On the other hand, the grief experience works in phases as survivors come to accept the
reality of the loss, and the tendency is to move toward things that remind them of the
deceased. The continual alternating cycle of horror and loving memories, of avoiding
and embracing things related to the loved one, makes traumatic grief complicated. Is
appears that post-traumatic stress responses appear to take emotional priority as a means
of managing the horror and helplessness of the survivor. Rather than process “normal”
expressions of grief, traumatic grief survivors must first manage intrusive thoughts,
nightmares, flashbacks, and other traumatic symptoms.

The grief response is intensified after a suicide because there is no ability to prepare for
the loss. Grief is further complicated by tremendous feelings of guilt, anger, shame and a
very confusing existential examination of why someone would chose suicide. Suicide
survivors often find themselves like a broken record asking “Why, why, why” to try to
make sense of what has happened. Because of the stigma surrounding suicide, survivors
may be further traumatized by hurtful or uncompassionate responses to their loss.

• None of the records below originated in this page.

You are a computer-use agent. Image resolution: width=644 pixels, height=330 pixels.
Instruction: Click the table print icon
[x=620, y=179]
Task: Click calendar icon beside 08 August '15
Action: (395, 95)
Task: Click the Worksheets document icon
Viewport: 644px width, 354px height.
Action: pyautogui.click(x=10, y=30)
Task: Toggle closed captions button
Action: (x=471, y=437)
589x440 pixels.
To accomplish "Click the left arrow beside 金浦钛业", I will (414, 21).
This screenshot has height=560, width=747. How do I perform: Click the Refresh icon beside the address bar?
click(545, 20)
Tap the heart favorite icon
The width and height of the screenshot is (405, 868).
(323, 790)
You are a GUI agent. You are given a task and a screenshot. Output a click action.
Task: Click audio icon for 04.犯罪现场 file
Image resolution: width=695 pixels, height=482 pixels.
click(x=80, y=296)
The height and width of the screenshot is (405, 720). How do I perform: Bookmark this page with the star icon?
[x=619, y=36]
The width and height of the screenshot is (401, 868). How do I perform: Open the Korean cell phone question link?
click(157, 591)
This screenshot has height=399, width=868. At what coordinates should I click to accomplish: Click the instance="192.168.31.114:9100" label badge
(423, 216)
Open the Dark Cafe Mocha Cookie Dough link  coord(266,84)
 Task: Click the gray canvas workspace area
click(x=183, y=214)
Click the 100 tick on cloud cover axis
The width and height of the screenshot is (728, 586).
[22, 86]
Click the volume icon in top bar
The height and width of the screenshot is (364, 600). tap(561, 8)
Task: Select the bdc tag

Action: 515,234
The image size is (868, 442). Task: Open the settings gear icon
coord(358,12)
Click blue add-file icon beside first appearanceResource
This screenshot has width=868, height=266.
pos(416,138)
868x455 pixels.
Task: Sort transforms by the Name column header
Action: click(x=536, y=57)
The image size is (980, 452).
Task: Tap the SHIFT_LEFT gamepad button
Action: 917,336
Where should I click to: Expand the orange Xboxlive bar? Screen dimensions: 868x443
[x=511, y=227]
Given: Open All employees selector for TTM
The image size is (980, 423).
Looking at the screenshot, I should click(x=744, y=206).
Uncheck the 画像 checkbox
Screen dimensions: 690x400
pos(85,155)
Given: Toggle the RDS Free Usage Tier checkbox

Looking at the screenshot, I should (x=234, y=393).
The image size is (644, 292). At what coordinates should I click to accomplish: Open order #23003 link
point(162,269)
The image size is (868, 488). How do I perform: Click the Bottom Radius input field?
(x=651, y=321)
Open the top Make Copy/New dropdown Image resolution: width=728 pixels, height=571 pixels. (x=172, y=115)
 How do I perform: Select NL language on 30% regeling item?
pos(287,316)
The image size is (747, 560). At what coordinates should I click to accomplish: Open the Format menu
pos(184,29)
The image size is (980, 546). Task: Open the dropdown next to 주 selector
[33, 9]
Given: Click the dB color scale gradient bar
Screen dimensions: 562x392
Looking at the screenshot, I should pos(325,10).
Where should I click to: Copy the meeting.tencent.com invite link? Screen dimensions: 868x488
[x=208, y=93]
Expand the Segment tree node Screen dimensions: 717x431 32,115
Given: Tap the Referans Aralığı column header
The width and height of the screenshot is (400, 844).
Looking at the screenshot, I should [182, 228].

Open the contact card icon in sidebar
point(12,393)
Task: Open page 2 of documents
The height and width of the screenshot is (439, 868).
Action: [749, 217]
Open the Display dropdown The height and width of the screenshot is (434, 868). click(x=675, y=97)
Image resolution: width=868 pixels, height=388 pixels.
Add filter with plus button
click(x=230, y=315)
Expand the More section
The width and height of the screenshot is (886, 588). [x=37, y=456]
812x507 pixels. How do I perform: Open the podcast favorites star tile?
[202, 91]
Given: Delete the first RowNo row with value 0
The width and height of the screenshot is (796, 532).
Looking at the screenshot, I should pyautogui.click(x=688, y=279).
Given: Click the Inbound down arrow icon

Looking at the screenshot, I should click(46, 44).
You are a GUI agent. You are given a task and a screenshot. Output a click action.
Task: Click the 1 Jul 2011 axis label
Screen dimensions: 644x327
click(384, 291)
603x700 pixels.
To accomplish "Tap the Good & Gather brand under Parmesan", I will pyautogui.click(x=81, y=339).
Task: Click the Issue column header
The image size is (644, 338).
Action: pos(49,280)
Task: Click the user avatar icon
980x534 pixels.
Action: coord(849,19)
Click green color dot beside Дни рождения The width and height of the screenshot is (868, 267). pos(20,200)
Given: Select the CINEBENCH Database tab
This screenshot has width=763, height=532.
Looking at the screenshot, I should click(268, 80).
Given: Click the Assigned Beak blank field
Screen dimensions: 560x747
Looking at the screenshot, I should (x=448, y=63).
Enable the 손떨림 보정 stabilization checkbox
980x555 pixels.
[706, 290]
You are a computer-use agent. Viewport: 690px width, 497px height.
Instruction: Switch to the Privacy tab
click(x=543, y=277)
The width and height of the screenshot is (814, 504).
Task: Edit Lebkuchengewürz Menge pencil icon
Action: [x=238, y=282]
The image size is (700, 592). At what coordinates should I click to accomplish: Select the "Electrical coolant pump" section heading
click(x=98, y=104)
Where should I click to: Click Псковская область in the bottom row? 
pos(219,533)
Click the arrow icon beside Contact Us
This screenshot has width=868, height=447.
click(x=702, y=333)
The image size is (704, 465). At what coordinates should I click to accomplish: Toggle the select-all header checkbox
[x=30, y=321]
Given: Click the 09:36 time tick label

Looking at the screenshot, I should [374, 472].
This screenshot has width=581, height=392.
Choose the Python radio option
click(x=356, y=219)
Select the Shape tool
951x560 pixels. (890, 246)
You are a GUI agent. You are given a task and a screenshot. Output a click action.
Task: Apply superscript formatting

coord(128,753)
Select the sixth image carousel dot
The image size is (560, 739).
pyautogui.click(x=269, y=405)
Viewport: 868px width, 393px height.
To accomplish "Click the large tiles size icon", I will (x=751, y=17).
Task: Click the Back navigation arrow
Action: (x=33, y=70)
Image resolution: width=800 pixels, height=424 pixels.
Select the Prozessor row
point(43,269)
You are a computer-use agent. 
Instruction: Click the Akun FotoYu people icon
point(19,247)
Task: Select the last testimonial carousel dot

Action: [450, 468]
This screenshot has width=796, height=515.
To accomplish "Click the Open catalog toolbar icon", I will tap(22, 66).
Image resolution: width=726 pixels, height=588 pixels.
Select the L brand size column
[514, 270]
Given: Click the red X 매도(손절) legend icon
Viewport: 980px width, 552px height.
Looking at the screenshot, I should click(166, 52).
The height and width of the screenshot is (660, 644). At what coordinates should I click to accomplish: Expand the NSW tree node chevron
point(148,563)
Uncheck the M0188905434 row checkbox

Interventions following traumatic grief should be “wave” oriented. That is, at first
practical assistance and crisis intervention are often needed. Survivors need to re-
establish a sense or order in their lives – a routine and basic self care. After the initial
period of shock has past, trauma mastery and assistance with the initial phases of
mourning are usually indicated. In the long run, support through listening is most
appropriate, and it is helpful to remember grieving on difficult dates like the holidays, or
the birthday or death day of the person who died.